Almorcé
en estos días con dos amigos del mundo de la política. Uno, veterano líder de
un partido tradicional que fue concejal, senador y embajador, otro, joven
promesa que ya fue cónsul en Estados Unidos. Dos generaciones distintas y una
sola preocupación verdadera: nuestro país y su futuro.
La
amistad y nuestras periódicas tertulias se suscitaron a propósito de una columna
como estas que se volvió sorprendentemente viral: al meollo del asunto. Se me
invitó entonces, en tiempos electorales, a lanzarme a la política como tantos
curas lo han hecho. Agradecido, por supuesto, con tamaña propuesta, obviamente
la decliné. No voy a colgar los hábitos por tan seductora tentación. Mi vocación
es de cura, no de la política partidista. Otra cosa es que de lo político no
podamos sustraernos. Ese es mi tema de hoy.
Tengo
que reconocer que la política me gusta. Un ciudadano de la polis no puede
eludir interesarse por la suerte de su pueblo. Lo que pasa es que la política
tiene mala fama y se asocia automáticamente con falsas promesas, oportunismos, virajes
camaleónicos, corruptelas. Y eso es lo que denominamos despectivamente como
politiquería. Su verdadero sentido se ha desvirtuado y eso, en tanto a muchos
espanta y los vuelve apáticos, a otros los atrae para obtener prebendas e irse
por la senda equívoca. El daño está hecho, pero hay que resarcirlo, sin comerse
el cuento de que muchos han sentido ser mesías para terminar siendo más de lo
mismo.
Esa
apatía, indiferencia, ignorancia o también el desprecio de lo político ha sido
el caldo de cultivo para estar como estamos. Todos nos quejamos del estado
actual de las cosas, pero amnésicamente se nos olvida que así lo hemos querido,
o al menos, permitido. Esto no comenzó ayer, al menos hay que remontarse a los
tiempos de la patria boba que resultaron ciertos a pesar de la oportuna
advertencia del tribuno del pueblo, José de Acevedo y Gómez. Los intereses
personales de los líderes populares de turno han primado sobre los colectivos en
tanto las masas, cual veletas, son movidas por no decir manipuladas por esas
conveniencias.
Hay
que despertar, hay que sacudirse, hay que hacer algo. Se ha dicho hasta la
saciedad: vamos corriendo vertiginosamente hacia el abismo. No podemos seguir
así. Hay que hacer un alto y reflexionar un poco si no se quiere repetir la
historia. Quisiera pensar que todavía estamos a tiempo, quisiera imaginar que
hay muchos todavía que desean salir del letargo para proponer algo distinto.

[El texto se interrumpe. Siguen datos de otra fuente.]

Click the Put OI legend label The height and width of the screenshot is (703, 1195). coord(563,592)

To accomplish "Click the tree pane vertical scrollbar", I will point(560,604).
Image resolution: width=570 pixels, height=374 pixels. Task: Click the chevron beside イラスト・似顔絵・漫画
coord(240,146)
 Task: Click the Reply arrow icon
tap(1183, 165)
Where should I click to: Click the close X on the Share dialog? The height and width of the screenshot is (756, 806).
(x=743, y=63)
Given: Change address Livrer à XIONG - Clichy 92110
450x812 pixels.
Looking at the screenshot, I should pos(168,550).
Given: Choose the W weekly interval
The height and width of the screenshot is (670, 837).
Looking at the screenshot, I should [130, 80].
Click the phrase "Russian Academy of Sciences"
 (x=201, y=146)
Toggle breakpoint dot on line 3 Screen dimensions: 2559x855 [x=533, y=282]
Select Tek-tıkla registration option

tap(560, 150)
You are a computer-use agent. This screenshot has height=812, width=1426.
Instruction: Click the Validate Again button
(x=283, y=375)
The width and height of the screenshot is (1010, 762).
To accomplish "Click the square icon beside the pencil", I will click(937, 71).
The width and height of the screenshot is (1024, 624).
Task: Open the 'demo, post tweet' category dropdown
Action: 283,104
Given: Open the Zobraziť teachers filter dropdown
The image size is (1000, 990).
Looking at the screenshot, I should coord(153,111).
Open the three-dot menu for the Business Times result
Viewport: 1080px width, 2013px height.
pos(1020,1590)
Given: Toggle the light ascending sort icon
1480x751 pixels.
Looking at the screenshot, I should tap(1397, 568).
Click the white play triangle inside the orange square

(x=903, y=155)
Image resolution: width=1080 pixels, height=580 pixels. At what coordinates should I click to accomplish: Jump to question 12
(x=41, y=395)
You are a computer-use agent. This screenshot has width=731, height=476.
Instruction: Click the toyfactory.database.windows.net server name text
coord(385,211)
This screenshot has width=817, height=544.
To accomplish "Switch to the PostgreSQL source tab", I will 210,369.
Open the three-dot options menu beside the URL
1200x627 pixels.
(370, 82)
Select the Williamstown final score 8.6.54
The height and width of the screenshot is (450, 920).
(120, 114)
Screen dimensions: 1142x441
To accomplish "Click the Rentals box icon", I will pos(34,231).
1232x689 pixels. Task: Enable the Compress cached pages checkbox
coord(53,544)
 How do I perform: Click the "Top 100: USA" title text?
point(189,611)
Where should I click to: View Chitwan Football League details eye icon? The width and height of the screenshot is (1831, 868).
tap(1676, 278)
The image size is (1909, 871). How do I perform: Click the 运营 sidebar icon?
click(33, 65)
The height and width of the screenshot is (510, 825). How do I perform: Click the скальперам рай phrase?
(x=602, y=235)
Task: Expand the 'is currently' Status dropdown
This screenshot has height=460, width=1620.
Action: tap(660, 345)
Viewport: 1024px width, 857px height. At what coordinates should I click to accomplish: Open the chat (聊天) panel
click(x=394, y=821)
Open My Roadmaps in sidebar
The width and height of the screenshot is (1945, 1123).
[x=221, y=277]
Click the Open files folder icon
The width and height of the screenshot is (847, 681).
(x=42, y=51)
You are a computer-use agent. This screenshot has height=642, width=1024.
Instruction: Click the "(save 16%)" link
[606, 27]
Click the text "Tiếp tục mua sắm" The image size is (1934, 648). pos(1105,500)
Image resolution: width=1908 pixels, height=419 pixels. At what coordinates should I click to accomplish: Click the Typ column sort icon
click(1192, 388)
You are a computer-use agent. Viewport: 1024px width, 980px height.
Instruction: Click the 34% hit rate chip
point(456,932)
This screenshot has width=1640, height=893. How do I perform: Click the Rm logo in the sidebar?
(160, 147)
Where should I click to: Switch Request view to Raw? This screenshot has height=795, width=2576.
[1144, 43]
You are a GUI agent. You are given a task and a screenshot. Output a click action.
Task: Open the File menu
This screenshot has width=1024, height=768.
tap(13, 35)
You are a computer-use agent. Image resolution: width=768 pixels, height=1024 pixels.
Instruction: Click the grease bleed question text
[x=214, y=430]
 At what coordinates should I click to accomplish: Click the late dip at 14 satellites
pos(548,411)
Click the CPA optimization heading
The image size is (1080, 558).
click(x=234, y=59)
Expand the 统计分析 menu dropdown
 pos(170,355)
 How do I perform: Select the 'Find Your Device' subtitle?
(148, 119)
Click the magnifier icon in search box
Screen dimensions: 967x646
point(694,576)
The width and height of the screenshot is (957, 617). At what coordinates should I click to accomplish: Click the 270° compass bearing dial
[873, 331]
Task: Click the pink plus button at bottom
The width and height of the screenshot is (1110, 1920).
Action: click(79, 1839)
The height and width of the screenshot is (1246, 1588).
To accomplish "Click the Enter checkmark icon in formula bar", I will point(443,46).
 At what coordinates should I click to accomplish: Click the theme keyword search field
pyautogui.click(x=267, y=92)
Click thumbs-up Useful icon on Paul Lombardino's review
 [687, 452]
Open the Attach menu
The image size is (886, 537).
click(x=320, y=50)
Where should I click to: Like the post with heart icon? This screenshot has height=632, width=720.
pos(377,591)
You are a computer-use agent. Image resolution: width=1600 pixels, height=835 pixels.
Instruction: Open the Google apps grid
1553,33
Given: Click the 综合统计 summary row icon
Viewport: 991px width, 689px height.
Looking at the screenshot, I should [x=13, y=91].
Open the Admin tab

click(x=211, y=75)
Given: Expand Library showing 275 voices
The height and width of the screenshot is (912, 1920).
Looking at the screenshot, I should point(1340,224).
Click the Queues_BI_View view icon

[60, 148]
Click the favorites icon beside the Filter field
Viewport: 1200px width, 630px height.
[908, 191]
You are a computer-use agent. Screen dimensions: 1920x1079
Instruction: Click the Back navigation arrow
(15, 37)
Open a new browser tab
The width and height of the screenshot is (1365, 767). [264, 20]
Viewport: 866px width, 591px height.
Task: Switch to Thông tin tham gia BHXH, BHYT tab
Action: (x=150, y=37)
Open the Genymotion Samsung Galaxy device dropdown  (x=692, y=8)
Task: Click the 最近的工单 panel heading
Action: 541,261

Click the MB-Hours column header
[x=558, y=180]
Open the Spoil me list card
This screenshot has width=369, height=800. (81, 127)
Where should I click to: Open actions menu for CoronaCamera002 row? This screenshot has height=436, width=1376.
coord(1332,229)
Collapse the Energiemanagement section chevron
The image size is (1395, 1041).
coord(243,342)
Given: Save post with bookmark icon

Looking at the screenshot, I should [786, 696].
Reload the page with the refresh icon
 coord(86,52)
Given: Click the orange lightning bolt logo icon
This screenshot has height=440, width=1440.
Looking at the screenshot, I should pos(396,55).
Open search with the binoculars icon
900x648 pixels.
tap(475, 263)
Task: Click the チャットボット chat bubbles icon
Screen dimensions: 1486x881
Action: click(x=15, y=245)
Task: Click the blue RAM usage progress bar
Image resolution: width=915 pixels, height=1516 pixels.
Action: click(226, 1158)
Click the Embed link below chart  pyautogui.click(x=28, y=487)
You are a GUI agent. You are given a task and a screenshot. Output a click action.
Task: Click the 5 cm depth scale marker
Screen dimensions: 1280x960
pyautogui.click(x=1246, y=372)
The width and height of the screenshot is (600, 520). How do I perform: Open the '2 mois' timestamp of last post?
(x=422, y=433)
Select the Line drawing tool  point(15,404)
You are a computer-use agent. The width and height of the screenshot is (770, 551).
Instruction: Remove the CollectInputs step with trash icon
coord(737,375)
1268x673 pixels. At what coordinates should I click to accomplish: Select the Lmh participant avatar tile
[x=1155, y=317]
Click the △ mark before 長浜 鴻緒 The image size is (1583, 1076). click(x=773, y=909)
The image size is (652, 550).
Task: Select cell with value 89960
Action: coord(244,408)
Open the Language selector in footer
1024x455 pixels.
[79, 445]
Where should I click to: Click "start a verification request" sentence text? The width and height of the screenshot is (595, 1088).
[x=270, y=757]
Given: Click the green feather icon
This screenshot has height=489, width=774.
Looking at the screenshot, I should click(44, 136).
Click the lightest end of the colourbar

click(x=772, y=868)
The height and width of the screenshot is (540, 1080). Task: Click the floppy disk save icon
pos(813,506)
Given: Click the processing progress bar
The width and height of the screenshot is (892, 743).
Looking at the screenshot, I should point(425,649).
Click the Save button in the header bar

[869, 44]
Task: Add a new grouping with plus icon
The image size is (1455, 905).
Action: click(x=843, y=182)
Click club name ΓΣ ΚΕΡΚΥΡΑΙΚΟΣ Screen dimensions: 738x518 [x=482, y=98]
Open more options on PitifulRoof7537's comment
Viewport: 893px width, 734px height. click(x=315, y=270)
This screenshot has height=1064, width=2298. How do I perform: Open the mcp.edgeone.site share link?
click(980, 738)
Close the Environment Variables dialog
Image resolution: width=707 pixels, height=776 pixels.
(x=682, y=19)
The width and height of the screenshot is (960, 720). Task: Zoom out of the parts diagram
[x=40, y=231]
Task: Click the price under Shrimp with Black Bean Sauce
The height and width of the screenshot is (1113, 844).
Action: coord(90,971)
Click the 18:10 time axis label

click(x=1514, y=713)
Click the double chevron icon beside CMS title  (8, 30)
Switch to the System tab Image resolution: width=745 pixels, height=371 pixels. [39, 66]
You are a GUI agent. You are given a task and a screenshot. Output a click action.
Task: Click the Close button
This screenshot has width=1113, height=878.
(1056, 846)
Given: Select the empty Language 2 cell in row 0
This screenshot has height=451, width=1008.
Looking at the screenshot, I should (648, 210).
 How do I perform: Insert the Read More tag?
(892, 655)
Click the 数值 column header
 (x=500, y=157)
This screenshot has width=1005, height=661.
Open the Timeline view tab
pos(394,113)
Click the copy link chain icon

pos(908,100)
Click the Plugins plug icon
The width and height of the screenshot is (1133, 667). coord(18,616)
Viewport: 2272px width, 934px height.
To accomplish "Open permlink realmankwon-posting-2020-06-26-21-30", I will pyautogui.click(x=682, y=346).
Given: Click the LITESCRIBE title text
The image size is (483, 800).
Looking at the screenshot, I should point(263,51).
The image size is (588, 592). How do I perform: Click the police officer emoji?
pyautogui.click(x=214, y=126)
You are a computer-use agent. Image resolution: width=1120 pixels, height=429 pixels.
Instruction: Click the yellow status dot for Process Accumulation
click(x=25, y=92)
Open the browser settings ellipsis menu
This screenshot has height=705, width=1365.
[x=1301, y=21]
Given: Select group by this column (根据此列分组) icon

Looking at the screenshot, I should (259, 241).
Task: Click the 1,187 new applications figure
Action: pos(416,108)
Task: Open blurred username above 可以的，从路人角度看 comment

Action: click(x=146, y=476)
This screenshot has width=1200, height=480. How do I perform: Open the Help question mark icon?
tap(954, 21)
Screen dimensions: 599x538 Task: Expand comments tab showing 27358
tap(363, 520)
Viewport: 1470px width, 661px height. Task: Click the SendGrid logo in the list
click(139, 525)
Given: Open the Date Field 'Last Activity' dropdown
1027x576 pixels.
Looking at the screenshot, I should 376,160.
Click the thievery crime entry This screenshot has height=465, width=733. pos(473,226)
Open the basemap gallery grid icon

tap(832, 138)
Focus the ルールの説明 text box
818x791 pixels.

Hemos pensado convocar gente de todos los partidos, de todas las edades, de
toda condición, eso sí con algunas primeras condiciones: que sean de mente
abierta, que escuchen y hablen con respeto, es decir, que sepan dialogar sin agresiones
e insultos, que no traguen entero, que quieran construir país, que no busquen sus
intereses egoístas, sino que anhelen el bien de todos. ¿Eres uno de esos?